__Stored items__
:::
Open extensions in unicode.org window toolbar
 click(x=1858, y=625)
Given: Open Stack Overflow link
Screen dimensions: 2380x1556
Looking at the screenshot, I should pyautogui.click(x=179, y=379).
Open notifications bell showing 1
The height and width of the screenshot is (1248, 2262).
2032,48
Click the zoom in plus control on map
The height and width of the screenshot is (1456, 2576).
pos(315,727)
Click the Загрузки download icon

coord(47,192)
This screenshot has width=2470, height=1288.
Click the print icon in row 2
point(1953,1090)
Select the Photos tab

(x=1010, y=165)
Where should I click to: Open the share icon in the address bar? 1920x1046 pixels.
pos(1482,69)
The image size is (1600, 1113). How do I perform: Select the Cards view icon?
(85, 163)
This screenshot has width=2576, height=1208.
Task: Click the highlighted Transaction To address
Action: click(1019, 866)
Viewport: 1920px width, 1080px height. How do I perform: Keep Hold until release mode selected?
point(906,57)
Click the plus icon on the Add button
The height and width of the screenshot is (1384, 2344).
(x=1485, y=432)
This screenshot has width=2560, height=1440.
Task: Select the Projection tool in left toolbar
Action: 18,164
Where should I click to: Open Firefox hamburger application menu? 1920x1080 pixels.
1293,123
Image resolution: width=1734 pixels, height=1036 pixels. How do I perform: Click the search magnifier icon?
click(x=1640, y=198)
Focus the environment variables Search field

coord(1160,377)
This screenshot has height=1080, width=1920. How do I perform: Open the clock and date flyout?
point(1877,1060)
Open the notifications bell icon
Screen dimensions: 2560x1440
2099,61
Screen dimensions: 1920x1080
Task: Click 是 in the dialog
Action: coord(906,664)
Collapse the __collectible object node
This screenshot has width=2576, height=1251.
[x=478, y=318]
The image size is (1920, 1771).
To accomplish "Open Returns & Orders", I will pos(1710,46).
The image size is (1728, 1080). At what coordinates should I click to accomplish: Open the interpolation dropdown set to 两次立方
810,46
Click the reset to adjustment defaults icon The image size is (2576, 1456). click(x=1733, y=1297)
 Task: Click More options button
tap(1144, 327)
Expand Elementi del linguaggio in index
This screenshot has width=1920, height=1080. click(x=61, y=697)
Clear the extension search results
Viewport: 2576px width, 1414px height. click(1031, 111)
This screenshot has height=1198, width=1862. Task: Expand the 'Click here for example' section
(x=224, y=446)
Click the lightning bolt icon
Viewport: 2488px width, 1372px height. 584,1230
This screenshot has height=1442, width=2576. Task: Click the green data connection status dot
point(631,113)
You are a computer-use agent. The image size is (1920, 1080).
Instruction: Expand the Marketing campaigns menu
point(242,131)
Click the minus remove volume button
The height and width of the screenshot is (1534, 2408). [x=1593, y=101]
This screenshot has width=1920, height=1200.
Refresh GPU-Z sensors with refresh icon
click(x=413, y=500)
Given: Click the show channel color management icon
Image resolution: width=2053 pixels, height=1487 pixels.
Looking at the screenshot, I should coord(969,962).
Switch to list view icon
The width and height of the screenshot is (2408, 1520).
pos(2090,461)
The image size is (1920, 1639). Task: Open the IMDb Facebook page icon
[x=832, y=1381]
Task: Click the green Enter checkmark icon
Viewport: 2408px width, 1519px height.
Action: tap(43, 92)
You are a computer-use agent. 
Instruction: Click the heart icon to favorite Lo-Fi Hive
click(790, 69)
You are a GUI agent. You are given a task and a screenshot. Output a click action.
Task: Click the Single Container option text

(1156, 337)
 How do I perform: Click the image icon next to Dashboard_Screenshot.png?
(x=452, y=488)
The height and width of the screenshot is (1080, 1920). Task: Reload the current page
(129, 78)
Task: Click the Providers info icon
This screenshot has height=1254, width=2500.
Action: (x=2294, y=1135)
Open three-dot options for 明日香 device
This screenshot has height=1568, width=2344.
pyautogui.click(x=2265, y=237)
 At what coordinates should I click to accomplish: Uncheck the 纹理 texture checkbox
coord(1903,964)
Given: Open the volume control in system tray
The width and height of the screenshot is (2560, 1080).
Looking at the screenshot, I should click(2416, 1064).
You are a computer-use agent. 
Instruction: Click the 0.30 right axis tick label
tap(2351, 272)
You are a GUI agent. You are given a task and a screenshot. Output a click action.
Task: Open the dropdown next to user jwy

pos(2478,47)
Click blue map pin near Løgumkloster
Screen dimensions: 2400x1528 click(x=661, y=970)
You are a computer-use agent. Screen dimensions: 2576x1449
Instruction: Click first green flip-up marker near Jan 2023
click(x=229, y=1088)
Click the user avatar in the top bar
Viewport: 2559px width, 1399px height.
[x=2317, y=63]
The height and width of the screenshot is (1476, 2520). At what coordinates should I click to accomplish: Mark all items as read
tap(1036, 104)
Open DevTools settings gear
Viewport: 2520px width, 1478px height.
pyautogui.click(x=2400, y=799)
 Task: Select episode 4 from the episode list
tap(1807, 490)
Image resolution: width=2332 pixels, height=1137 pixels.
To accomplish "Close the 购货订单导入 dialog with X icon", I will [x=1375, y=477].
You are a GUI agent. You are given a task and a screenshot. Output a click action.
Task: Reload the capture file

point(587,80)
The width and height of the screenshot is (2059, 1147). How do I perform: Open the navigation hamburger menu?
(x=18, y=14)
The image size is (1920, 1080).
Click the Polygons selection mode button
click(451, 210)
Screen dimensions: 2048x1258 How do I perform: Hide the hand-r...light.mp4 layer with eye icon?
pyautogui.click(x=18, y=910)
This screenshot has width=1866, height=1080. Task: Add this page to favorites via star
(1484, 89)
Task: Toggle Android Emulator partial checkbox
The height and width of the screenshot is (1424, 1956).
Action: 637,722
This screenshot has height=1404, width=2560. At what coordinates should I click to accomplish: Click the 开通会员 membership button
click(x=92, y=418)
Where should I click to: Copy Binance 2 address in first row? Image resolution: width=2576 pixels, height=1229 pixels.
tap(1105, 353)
:::
__WORK REQUEST__
Every entry, from first to last, is to be reproduced exactly.

__TASK OUTPUT__
Open extensions in unicode.org window toolbar
 click(x=1858, y=625)
Given: Open Stack Overflow link
Screen dimensions: 2380x1556
Looking at the screenshot, I should pyautogui.click(x=179, y=379).
Open notifications bell showing 1
The height and width of the screenshot is (1248, 2262).
2032,48
Click the zoom in plus control on map
The height and width of the screenshot is (1456, 2576).
pos(315,727)
Click the Загрузки download icon

coord(47,192)
This screenshot has width=2470, height=1288.
Click the print icon in row 2
point(1953,1090)
Select the Photos tab

(x=1010, y=165)
Where should I click to: Open the share icon in the address bar? 1920x1046 pixels.
pos(1482,69)
The image size is (1600, 1113). How do I perform: Select the Cards view icon?
(85, 163)
This screenshot has width=2576, height=1208.
Task: Click the highlighted Transaction To address
Action: click(1019, 866)
Viewport: 1920px width, 1080px height. How do I perform: Keep Hold until release mode selected?
point(906,57)
Click the plus icon on the Add button
The height and width of the screenshot is (1384, 2344).
(x=1485, y=432)
This screenshot has width=2560, height=1440.
Task: Select the Projection tool in left toolbar
Action: 18,164
Where should I click to: Open Firefox hamburger application menu? 1920x1080 pixels.
1293,123
Image resolution: width=1734 pixels, height=1036 pixels. How do I perform: Click the search magnifier icon?
click(x=1640, y=198)
Focus the environment variables Search field

coord(1160,377)
This screenshot has height=1080, width=1920. How do I perform: Open the clock and date flyout?
point(1877,1060)
Open the notifications bell icon
Screen dimensions: 2560x1440
2099,61
Screen dimensions: 1920x1080
Task: Click 是 in the dialog
Action: coord(906,664)
Collapse the __collectible object node
This screenshot has width=2576, height=1251.
[x=478, y=318]
The image size is (1920, 1771).
To accomplish "Open Returns & Orders", I will pos(1710,46).
The image size is (1728, 1080). At what coordinates should I click to accomplish: Open the interpolation dropdown set to 两次立方
810,46
Click the reset to adjustment defaults icon The image size is (2576, 1456). click(x=1733, y=1297)
 Task: Click More options button
tap(1144, 327)
Expand Elementi del linguaggio in index
This screenshot has width=1920, height=1080. click(x=61, y=697)
Clear the extension search results
Viewport: 2576px width, 1414px height. click(1031, 111)
This screenshot has height=1198, width=1862. Task: Expand the 'Click here for example' section
(x=224, y=446)
Click the lightning bolt icon
Viewport: 2488px width, 1372px height. 584,1230
This screenshot has height=1442, width=2576. Task: Click the green data connection status dot
point(631,113)
You are a computer-use agent. The image size is (1920, 1080).
Instruction: Expand the Marketing campaigns menu
point(242,131)
Click the minus remove volume button
The height and width of the screenshot is (1534, 2408). [x=1593, y=101]
This screenshot has width=1920, height=1200.
Refresh GPU-Z sensors with refresh icon
click(x=413, y=500)
Given: Click the show channel color management icon
Image resolution: width=2053 pixels, height=1487 pixels.
Looking at the screenshot, I should coord(969,962).
Switch to list view icon
The width and height of the screenshot is (2408, 1520).
pos(2090,461)
The image size is (1920, 1639). Task: Open the IMDb Facebook page icon
[x=832, y=1381]
Task: Click the green Enter checkmark icon
Viewport: 2408px width, 1519px height.
Action: tap(43, 92)
You are a computer-use agent. 
Instruction: Click the heart icon to favorite Lo-Fi Hive
click(790, 69)
You are a GUI agent. You are given a task and a screenshot. Output a click action.
Task: Click the Single Container option text

(1156, 337)
 How do I perform: Click the image icon next to Dashboard_Screenshot.png?
(x=452, y=488)
The height and width of the screenshot is (1080, 1920). Task: Reload the current page
(129, 78)
Task: Click the Providers info icon
This screenshot has height=1254, width=2500.
Action: (x=2294, y=1135)
Open three-dot options for 明日香 device
This screenshot has height=1568, width=2344.
pyautogui.click(x=2265, y=237)
 At what coordinates should I click to accomplish: Uncheck the 纹理 texture checkbox
coord(1903,964)
Given: Open the volume control in system tray
The width and height of the screenshot is (2560, 1080).
Looking at the screenshot, I should click(2416, 1064).
You are a computer-use agent. 
Instruction: Click the 0.30 right axis tick label
tap(2351, 272)
You are a GUI agent. You are given a task and a screenshot. Output a click action.
Task: Open the dropdown next to user jwy

pos(2478,47)
Click blue map pin near Løgumkloster
Screen dimensions: 2400x1528 click(x=661, y=970)
You are a computer-use agent. Screen dimensions: 2576x1449
Instruction: Click first green flip-up marker near Jan 2023
click(x=229, y=1088)
Click the user avatar in the top bar
Viewport: 2559px width, 1399px height.
[x=2317, y=63]
The height and width of the screenshot is (1476, 2520). At what coordinates should I click to accomplish: Mark all items as read
tap(1036, 104)
Open DevTools settings gear
Viewport: 2520px width, 1478px height.
pyautogui.click(x=2400, y=799)
 Task: Select episode 4 from the episode list
tap(1807, 490)
Image resolution: width=2332 pixels, height=1137 pixels.
To accomplish "Close the 购货订单导入 dialog with X icon", I will [x=1375, y=477].
You are a GUI agent. You are given a task and a screenshot. Output a click action.
Task: Reload the capture file

point(587,80)
The width and height of the screenshot is (2059, 1147). How do I perform: Open the navigation hamburger menu?
(x=18, y=14)
The image size is (1920, 1080).
Click the Polygons selection mode button
click(451, 210)
Screen dimensions: 2048x1258 How do I perform: Hide the hand-r...light.mp4 layer with eye icon?
pyautogui.click(x=18, y=910)
This screenshot has width=1866, height=1080. Task: Add this page to favorites via star
(1484, 89)
Task: Toggle Android Emulator partial checkbox
The height and width of the screenshot is (1424, 1956).
Action: 637,722
This screenshot has height=1404, width=2560. At what coordinates should I click to accomplish: Click the 开通会员 membership button
click(x=92, y=418)
Where should I click to: Copy Binance 2 address in first row? Image resolution: width=2576 pixels, height=1229 pixels.
tap(1105, 353)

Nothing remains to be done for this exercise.